Assignment -> Please repeat the lines below, exactly and only, from the one that holds "Click the Suceava city label" through the one that holds "Given: Click the info".

Extracted information ->

..............................

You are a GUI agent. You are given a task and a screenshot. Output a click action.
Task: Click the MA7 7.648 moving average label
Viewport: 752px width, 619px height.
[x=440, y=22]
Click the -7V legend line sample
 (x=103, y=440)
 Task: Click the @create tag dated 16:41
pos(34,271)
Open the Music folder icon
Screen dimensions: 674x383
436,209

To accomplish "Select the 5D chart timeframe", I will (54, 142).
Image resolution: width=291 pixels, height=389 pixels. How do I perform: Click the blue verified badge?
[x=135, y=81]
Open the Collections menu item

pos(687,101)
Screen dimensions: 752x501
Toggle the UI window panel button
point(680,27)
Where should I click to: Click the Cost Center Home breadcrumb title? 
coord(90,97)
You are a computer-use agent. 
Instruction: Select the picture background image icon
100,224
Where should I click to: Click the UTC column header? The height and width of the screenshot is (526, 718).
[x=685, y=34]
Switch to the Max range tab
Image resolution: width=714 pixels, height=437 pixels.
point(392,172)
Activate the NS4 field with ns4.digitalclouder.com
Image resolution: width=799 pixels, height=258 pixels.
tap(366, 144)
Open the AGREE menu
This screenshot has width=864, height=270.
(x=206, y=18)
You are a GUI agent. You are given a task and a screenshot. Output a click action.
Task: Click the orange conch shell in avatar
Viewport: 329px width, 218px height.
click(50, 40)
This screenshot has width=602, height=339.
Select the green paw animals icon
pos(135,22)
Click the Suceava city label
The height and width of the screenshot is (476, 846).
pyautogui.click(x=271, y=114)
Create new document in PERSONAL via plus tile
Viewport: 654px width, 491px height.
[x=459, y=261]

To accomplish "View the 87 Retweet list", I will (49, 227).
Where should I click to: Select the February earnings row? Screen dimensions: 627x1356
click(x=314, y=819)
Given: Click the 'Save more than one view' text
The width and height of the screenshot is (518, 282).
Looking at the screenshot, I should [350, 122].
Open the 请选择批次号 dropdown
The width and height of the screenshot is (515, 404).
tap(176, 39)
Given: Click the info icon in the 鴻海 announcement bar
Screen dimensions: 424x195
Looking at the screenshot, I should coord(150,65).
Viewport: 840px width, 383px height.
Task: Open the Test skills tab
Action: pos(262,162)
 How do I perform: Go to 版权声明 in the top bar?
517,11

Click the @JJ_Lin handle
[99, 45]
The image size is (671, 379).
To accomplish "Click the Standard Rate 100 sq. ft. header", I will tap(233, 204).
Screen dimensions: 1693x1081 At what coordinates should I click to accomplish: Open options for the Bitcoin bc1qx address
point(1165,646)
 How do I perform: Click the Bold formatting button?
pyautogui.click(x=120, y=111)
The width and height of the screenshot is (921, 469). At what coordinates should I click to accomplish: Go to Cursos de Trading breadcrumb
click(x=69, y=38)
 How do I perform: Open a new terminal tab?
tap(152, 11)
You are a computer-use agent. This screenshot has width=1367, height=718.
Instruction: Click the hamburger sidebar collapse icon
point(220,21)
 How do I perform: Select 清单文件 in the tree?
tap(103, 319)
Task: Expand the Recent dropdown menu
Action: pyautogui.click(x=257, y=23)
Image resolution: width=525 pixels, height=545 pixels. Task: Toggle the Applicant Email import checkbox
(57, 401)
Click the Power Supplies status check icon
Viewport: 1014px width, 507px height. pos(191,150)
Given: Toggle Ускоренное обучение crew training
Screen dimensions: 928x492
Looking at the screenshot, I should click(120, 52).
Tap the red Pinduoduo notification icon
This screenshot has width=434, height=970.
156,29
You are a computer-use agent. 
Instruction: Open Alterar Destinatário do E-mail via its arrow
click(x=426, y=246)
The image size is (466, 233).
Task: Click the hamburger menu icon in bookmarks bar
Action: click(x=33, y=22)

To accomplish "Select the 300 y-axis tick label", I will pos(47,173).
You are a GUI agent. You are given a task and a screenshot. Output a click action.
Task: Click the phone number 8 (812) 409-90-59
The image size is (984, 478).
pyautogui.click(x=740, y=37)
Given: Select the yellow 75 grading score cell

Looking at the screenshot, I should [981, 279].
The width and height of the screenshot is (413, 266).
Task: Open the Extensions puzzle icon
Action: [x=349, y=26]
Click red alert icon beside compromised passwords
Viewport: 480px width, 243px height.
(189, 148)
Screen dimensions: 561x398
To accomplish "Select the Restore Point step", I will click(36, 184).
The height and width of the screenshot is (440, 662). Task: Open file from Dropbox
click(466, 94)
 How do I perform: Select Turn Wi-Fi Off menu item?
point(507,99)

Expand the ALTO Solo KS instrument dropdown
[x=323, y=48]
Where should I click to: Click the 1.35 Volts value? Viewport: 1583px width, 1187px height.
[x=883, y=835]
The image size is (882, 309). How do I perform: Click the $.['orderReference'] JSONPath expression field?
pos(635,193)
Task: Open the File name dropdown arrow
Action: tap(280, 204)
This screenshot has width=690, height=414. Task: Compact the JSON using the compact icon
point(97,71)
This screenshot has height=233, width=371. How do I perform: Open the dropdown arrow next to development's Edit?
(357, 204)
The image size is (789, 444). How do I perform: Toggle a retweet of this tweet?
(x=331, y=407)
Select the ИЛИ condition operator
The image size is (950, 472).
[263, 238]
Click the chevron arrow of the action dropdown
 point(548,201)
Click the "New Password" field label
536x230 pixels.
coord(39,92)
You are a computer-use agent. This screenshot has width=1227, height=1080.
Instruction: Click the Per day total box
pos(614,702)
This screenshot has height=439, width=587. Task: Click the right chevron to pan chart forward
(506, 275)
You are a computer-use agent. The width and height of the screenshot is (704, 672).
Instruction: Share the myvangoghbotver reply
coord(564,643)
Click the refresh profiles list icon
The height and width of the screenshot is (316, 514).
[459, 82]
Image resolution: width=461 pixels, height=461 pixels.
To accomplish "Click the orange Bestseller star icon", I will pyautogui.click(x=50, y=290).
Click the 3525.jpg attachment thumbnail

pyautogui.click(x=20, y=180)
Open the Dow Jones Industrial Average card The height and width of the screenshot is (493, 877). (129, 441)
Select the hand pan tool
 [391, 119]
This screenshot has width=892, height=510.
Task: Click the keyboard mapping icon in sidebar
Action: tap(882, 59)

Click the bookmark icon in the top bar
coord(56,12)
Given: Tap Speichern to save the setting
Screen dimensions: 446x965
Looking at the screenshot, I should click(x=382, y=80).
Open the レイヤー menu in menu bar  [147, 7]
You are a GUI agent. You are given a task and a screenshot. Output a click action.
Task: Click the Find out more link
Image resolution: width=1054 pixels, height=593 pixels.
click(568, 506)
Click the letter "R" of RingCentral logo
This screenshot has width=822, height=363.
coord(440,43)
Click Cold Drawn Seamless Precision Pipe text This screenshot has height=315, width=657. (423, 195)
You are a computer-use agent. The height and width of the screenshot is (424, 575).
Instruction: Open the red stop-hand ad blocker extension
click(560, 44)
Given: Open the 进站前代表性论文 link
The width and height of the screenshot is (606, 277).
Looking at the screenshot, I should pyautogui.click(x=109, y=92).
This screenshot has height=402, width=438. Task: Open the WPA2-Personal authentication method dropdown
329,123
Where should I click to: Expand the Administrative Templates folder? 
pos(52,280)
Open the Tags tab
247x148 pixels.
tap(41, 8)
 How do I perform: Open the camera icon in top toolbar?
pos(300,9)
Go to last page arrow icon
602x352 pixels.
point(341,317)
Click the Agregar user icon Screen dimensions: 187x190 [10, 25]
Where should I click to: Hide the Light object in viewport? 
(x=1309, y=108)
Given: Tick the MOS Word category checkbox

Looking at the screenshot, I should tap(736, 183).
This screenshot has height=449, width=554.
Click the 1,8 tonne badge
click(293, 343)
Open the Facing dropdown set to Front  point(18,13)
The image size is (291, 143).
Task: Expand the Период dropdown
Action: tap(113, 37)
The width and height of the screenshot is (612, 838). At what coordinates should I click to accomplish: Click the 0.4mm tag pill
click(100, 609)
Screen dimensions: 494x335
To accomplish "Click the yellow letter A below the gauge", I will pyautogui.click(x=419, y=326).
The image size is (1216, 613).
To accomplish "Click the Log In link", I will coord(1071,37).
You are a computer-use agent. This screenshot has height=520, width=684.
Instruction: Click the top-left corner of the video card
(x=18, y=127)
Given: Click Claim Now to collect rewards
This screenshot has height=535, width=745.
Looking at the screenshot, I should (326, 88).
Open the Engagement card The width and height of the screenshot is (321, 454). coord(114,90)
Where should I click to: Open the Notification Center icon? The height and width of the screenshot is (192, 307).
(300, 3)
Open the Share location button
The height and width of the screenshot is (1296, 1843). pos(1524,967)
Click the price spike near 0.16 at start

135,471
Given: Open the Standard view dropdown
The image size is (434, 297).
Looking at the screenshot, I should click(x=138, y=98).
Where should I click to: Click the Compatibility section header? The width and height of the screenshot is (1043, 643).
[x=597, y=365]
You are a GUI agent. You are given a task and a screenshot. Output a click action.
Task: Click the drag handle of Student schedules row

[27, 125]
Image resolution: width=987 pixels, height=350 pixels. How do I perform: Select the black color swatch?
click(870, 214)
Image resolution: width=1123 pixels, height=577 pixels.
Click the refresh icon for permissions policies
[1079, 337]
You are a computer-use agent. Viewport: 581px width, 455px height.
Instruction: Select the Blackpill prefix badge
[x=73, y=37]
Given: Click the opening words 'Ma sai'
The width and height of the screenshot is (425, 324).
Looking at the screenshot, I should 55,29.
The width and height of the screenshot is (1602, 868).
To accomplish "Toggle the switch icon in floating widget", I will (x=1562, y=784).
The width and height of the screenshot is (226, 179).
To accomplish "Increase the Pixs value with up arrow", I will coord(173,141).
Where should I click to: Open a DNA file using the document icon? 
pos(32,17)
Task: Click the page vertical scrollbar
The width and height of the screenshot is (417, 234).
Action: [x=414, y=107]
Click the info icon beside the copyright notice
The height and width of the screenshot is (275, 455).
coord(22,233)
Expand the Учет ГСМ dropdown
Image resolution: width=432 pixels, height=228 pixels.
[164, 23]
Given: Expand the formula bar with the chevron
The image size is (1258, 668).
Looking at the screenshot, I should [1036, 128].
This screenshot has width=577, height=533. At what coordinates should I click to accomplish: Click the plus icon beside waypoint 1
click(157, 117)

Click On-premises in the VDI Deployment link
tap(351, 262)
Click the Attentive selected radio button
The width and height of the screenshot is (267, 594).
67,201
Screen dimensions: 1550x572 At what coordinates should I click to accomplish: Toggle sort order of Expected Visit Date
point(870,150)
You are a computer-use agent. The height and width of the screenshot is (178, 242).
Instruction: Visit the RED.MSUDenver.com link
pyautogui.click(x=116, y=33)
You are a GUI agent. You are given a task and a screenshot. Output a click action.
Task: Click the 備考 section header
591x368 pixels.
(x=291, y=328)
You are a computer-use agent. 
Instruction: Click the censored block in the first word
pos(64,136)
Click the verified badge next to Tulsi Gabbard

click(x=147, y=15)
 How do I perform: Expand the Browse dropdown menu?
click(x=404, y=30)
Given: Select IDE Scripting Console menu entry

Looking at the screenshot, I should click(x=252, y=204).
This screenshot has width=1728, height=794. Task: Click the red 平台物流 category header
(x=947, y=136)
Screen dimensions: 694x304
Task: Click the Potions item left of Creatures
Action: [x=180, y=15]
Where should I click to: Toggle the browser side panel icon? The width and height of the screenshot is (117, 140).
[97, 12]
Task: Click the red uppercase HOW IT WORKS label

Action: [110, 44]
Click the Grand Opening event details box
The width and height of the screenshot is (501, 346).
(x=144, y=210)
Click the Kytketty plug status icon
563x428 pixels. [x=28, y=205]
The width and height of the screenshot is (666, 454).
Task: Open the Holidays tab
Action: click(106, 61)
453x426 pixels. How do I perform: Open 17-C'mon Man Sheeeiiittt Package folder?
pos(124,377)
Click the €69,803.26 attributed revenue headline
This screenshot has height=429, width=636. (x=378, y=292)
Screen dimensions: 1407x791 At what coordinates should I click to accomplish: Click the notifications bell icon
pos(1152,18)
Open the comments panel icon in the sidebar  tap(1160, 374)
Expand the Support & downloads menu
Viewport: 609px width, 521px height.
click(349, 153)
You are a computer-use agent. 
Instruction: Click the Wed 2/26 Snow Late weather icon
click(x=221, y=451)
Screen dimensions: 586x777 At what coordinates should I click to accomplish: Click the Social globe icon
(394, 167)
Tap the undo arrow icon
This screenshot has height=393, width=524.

..............................

Expected answer ->
Click the Suceava city label
The height and width of the screenshot is (476, 846).
pyautogui.click(x=271, y=114)
Create new document in PERSONAL via plus tile
Viewport: 654px width, 491px height.
[x=459, y=261]

To accomplish "View the 87 Retweet list", I will (49, 227).
Where should I click to: Select the February earnings row? Screen dimensions: 627x1356
click(x=314, y=819)
Given: Click the 'Save more than one view' text
The width and height of the screenshot is (518, 282).
Looking at the screenshot, I should [350, 122].
Open the 请选择批次号 dropdown
The width and height of the screenshot is (515, 404).
tap(176, 39)
Given: Click the info icon in the 鴻海 announcement bar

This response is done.